(Task goal): A word-for-word repeat of all the data is the goal.

(The data):
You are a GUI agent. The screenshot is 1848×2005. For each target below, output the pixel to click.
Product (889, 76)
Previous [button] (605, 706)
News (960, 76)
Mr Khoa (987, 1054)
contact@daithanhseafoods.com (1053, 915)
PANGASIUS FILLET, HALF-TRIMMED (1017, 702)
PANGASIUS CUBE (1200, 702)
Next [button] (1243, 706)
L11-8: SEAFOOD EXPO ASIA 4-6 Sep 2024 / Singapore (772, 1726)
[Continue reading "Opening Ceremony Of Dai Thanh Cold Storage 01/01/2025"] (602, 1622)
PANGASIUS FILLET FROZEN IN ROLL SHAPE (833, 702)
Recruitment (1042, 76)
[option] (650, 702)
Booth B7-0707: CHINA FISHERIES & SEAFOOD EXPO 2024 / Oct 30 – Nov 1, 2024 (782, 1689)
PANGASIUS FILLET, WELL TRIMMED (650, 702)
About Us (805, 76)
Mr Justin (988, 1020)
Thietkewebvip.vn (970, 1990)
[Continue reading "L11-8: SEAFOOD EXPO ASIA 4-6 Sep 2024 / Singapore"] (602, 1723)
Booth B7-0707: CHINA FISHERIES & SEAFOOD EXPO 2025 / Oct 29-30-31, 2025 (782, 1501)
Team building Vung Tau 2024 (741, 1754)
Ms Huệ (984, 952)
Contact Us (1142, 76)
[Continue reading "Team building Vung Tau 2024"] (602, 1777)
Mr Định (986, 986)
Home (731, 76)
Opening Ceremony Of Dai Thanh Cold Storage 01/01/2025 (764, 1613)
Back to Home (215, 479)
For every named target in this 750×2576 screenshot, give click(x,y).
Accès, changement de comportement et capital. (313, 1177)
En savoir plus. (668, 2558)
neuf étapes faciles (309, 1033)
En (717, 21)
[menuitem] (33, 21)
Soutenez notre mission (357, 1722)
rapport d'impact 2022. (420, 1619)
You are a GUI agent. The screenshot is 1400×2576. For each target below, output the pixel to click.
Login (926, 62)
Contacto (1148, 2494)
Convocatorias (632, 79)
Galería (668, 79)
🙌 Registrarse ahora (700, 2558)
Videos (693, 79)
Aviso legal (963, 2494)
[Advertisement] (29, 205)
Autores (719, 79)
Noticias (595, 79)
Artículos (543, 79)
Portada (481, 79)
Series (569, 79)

(Exercise answer):
You are a GUI agent. The screenshot is 1848×2005. For each target below, output the pixel to click.
Product (889, 76)
Previous [button] (605, 706)
News (960, 76)
Mr Khoa (987, 1054)
contact@daithanhseafoods.com (1053, 915)
PANGASIUS FILLET, HALF-TRIMMED (1017, 702)
PANGASIUS CUBE (1200, 702)
Next [button] (1243, 706)
L11-8: SEAFOOD EXPO ASIA 4-6 Sep 2024 / Singapore (772, 1726)
[Continue reading "Opening Ceremony Of Dai Thanh Cold Storage 01/01/2025"] (602, 1622)
PANGASIUS FILLET FROZEN IN ROLL SHAPE (833, 702)
Recruitment (1042, 76)
[option] (650, 702)
Booth B7-0707: CHINA FISHERIES & SEAFOOD EXPO 2024 / Oct 30 – Nov 1, 2024 (782, 1689)
PANGASIUS FILLET, WELL TRIMMED (650, 702)
About Us (805, 76)
Mr Justin (988, 1020)
Thietkewebvip.vn (970, 1990)
[Continue reading "L11-8: SEAFOOD EXPO ASIA 4-6 Sep 2024 / Singapore"] (602, 1723)
Booth B7-0707: CHINA FISHERIES & SEAFOOD EXPO 2025 / Oct 29-30-31, 2025 (782, 1501)
Team building Vung Tau 2024 (741, 1754)
Ms Huệ (984, 952)
Contact Us (1142, 76)
[Continue reading "Team building Vung Tau 2024"] (602, 1777)
Mr Định (986, 986)
Home (731, 76)
Opening Ceremony Of Dai Thanh Cold Storage 01/01/2025 (764, 1613)
Back to Home (215, 479)
For every named target in this 750×2576 screenshot, give click(x,y).
Accès, changement de comportement et capital. (313, 1177)
En savoir plus. (668, 2558)
neuf étapes faciles (309, 1033)
En (717, 21)
[menuitem] (33, 21)
Soutenez notre mission (357, 1722)
rapport d'impact 2022. (420, 1619)
You are a GUI agent. The screenshot is 1400×2576. For each target below, output the pixel to click.
Login (926, 62)
Contacto (1148, 2494)
Convocatorias (632, 79)
Galería (668, 79)
🙌 Registrarse ahora (700, 2558)
Videos (693, 79)
Aviso legal (963, 2494)
[Advertisement] (29, 205)
Autores (719, 79)
Noticias (595, 79)
Artículos (543, 79)
Portada (481, 79)
Series (569, 79)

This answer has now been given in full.